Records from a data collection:

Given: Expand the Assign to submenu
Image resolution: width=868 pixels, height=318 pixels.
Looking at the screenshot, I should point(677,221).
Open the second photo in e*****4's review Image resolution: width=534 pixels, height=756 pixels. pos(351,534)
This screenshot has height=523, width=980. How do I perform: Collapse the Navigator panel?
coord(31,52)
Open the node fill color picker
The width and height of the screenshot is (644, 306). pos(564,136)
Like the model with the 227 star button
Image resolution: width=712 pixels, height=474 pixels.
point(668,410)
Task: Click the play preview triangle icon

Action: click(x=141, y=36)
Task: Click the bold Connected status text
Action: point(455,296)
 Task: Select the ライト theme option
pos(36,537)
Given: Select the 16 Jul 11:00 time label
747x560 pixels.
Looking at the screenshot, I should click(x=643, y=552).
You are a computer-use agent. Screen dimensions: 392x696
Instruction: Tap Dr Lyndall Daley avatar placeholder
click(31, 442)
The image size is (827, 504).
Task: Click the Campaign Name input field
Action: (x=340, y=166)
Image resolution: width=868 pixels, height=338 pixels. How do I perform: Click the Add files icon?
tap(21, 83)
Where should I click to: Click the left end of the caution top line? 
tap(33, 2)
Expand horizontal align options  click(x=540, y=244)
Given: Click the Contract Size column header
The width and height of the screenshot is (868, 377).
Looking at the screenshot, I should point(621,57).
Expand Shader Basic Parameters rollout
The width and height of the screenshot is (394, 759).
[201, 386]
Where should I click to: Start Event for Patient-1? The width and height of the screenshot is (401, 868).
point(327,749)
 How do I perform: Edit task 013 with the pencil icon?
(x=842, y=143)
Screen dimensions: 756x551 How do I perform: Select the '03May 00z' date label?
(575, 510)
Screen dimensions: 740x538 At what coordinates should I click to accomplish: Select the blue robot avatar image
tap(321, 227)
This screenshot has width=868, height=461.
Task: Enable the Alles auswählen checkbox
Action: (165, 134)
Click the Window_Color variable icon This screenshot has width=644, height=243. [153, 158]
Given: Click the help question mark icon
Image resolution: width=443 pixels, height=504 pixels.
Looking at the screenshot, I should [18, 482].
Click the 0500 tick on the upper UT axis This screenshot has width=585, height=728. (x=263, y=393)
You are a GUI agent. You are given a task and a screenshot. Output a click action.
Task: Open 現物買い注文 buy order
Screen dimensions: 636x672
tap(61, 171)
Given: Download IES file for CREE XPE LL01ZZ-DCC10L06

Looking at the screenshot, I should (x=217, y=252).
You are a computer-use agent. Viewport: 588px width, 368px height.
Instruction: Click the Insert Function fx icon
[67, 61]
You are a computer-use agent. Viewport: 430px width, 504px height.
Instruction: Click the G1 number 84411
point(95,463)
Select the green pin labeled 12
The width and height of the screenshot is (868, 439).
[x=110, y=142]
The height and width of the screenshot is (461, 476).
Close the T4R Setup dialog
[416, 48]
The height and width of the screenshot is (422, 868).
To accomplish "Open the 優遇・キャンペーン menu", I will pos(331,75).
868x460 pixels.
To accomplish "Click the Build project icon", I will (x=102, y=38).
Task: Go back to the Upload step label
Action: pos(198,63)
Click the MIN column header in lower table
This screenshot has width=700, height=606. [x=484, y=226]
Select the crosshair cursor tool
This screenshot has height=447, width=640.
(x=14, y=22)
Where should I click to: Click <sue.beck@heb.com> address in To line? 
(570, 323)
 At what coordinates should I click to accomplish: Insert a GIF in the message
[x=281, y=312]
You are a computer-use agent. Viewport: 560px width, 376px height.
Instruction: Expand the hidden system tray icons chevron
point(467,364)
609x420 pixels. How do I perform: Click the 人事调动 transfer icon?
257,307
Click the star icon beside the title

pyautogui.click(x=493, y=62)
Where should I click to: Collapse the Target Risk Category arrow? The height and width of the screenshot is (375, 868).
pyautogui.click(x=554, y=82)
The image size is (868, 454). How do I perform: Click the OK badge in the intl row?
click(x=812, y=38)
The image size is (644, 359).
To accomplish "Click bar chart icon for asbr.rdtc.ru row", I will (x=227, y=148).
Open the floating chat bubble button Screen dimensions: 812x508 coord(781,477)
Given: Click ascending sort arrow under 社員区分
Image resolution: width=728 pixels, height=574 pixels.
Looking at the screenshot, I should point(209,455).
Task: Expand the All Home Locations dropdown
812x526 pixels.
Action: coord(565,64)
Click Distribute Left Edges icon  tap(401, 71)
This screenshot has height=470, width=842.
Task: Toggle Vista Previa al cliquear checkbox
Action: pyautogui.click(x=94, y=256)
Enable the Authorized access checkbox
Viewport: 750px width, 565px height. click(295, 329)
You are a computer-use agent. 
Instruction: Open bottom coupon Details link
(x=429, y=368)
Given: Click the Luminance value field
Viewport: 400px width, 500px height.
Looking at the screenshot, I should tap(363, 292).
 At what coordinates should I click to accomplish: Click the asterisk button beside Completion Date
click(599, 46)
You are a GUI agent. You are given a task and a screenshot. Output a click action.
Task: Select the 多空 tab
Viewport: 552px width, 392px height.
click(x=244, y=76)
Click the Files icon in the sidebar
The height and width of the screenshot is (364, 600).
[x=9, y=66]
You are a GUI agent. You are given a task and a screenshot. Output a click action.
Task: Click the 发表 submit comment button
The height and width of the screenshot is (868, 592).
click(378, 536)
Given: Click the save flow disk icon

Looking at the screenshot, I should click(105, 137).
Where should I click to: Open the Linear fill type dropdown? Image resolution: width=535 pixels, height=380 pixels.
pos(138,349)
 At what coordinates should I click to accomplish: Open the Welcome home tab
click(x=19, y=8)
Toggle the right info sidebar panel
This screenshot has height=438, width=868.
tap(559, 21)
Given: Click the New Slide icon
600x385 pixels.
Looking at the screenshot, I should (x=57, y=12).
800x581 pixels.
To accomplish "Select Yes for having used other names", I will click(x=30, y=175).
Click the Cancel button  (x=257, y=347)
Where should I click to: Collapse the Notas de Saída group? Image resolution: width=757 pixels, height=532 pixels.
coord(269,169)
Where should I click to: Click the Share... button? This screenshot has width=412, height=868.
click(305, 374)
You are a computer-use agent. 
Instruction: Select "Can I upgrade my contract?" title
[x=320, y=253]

## [What this task involves]
Among the lines above, find those carrying the word "computer" and copy them out.

## [Solved exercise]
You are a computer-use agent. Screen dimensions: 392x696
You are a computer-use agent. Viewport: 588px width, 368px height.
You are a computer-use agent. Viewport: 430px width, 504px height.
You are a computer-use agent. Viewport: 560px width, 376px height.
You are a computer-use agent. 
You are a computer-use agent. 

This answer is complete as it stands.